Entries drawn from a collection
[Start]
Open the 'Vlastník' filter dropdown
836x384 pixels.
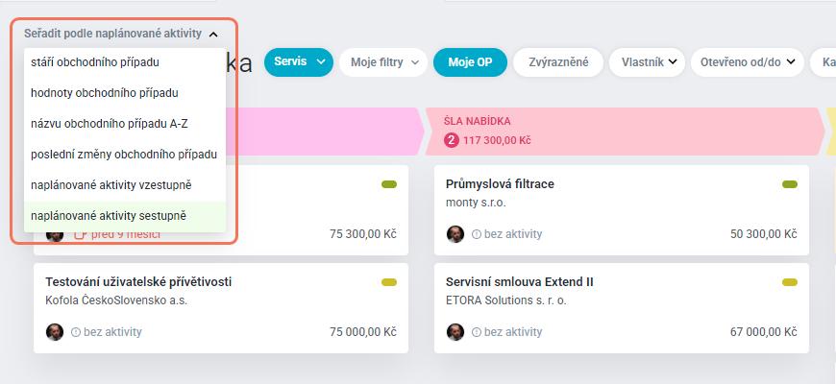[x=648, y=62]
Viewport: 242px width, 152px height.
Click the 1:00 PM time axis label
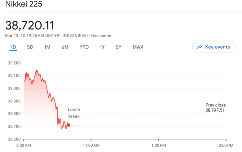158,144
[End]
### EXERCISE AIM
Retype every line of the records above word for word, leaving out the pictures.

### WRITTEN SOLUTION
Open the 'Vlastník' filter dropdown
836x384 pixels.
[x=648, y=62]
Viewport: 242px width, 152px height.
Click the 1:00 PM time axis label
158,144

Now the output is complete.